In this local-global confrontation the possible contribution of a Private-Public Partnership (PPP) can be mooted. However one can wonder whether in Cairo the ‘private’ element of the PPP would include or exclude the
Zabaleen or just the big private companies? [
16]. Would the new situation merely be one in which the
Zabaleen work as waged labourers for the international companies? This would represent dependency rather than partnership.
Closely relevant to the privatization plans and proposed eviction of the Zabaleen from the Muqattam area were recent measures imposed by the Ministry of Health during the swine flu pandemic in terms of getting rid of the Zabaleen’s pigs in the name of environmental and health precautions.

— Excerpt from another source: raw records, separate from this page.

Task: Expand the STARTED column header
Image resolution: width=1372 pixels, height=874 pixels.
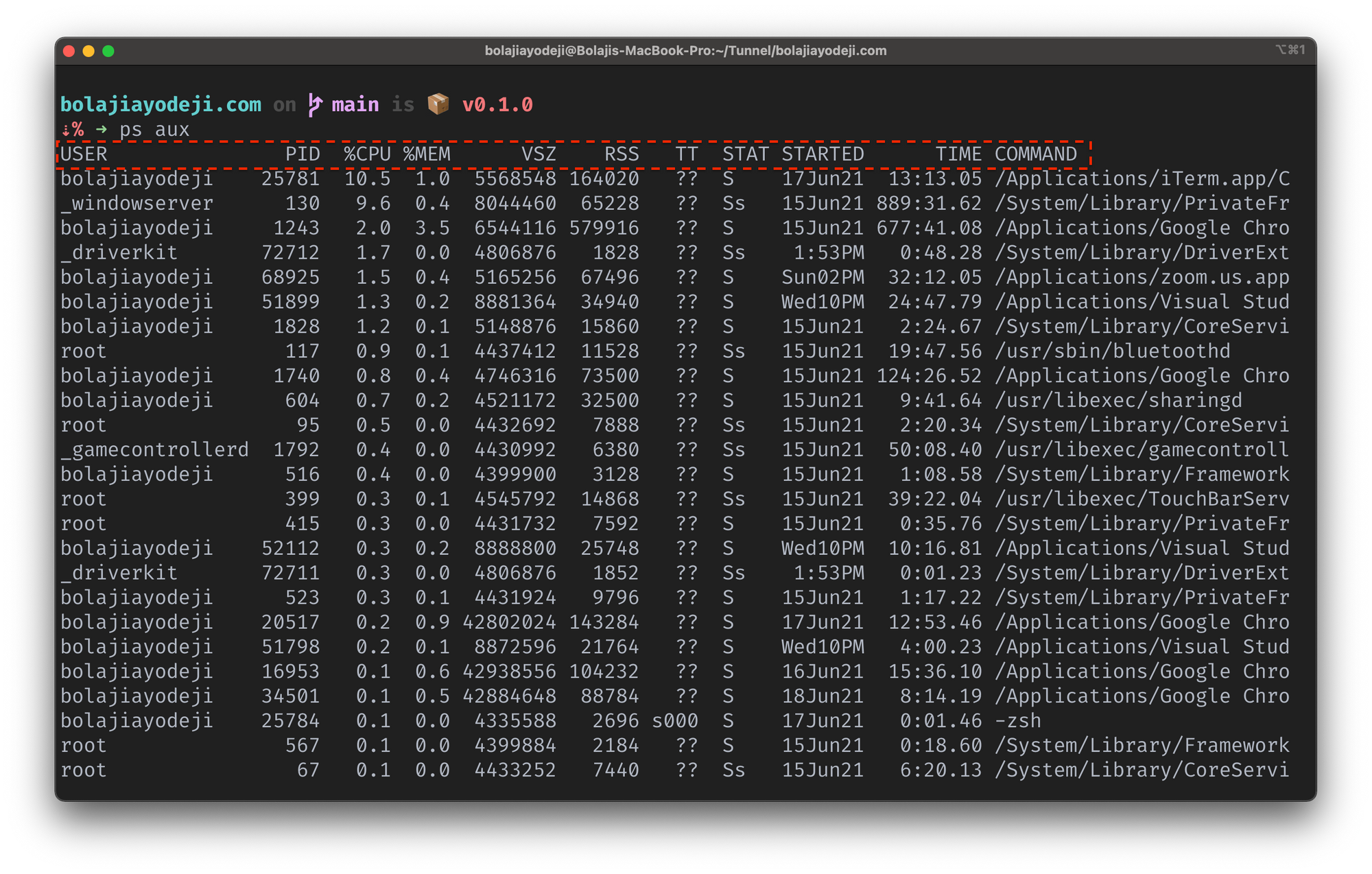Action: (822, 154)
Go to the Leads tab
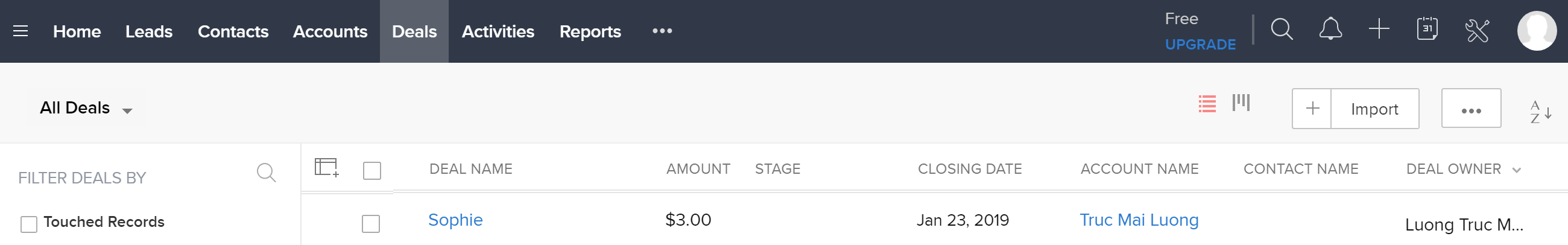 pos(148,32)
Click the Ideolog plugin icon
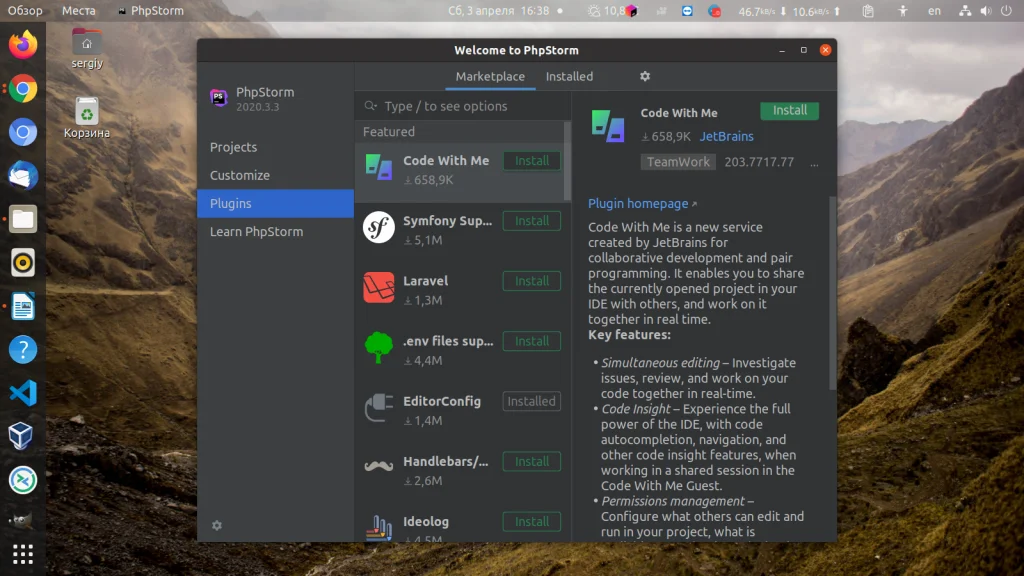Image resolution: width=1024 pixels, height=576 pixels. 378,524
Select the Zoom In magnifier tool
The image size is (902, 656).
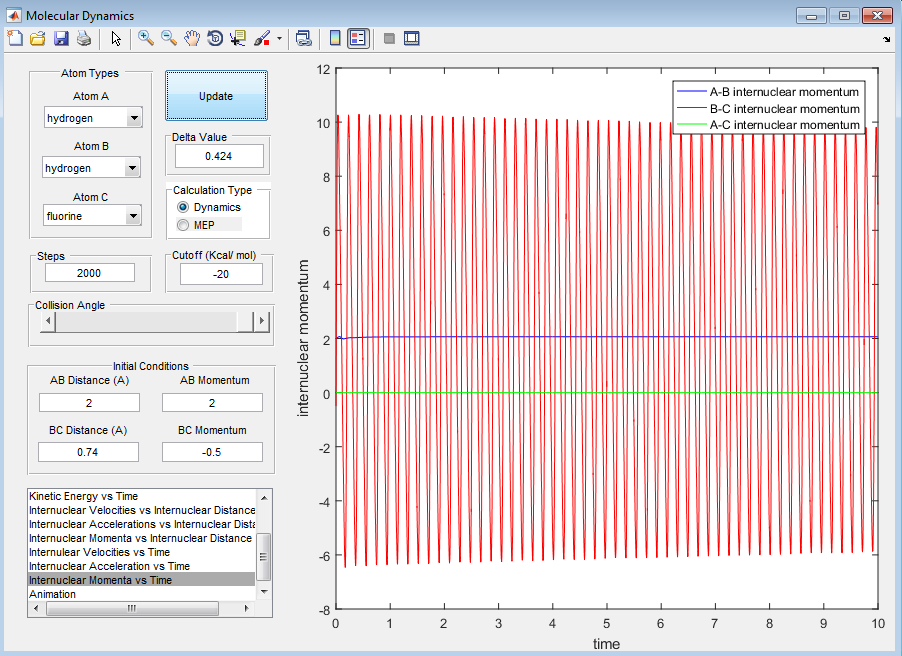click(146, 39)
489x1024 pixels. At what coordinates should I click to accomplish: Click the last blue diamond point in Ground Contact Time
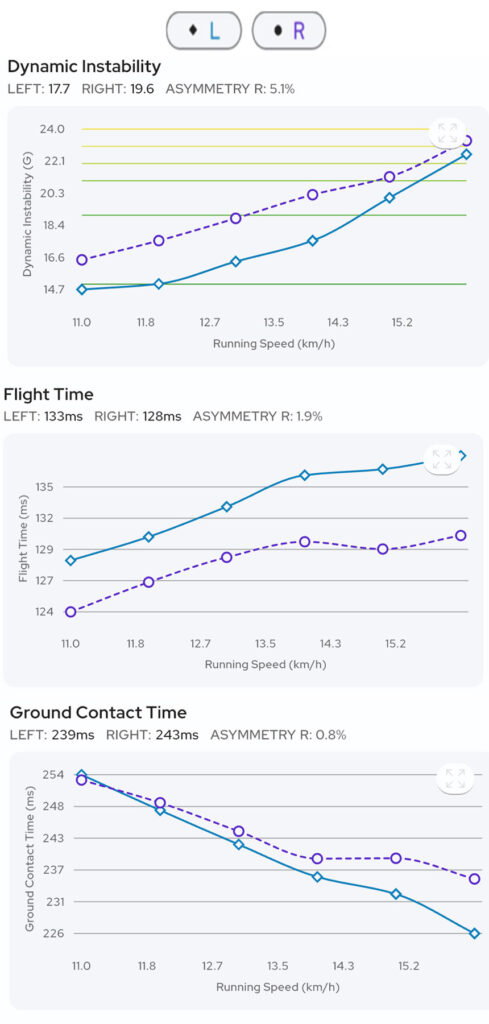point(475,934)
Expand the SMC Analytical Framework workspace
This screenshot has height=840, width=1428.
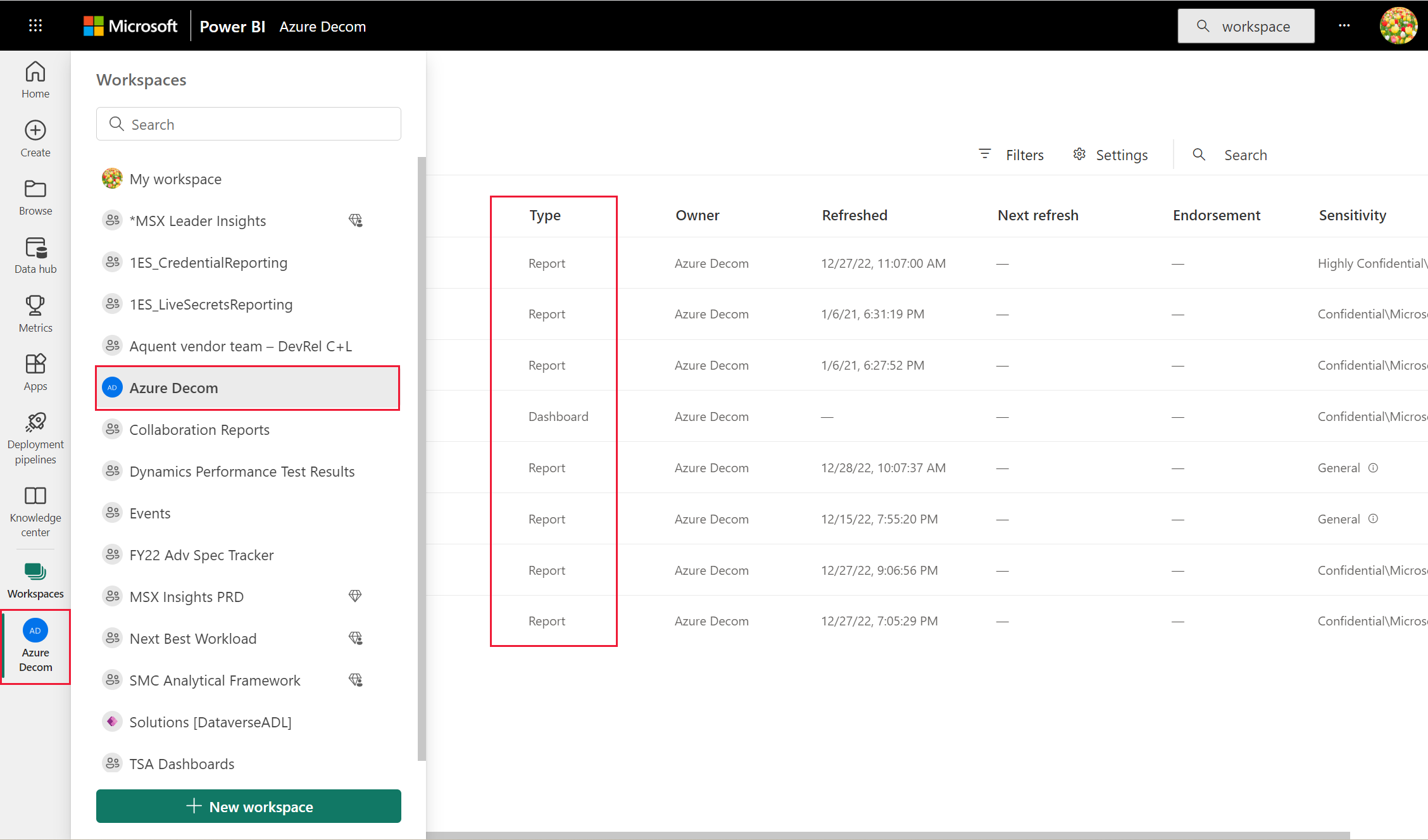(x=215, y=680)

3. The Swine Flu Pandemic, Official Precautions and the Slaughtering of the Zabaleen’s Pigs
The 2009 H1N1 ‘swine flu’ pandemic fortunately proved not to be the disaster which had been predicted, except for those concerned with Mexico’s tourist industry or with Cairo’s MSW recycling. The Zabaleen MSW recyclers saw their main processor of organic waste, namely their herds of pigs, slaughtered by the Egyptian Government ostensibly on health grounds. Despite the general agreement that swine flu is not transmitted from pigs to humans, but rather directly from one person to another, the Egyptian Government ordered the slaughter of up to 300,000 pigs. Later a post-facto justification was made on the grounds that a combined bird flu and swine flu outbreak, following mutation, would have endangered Egypt’s population.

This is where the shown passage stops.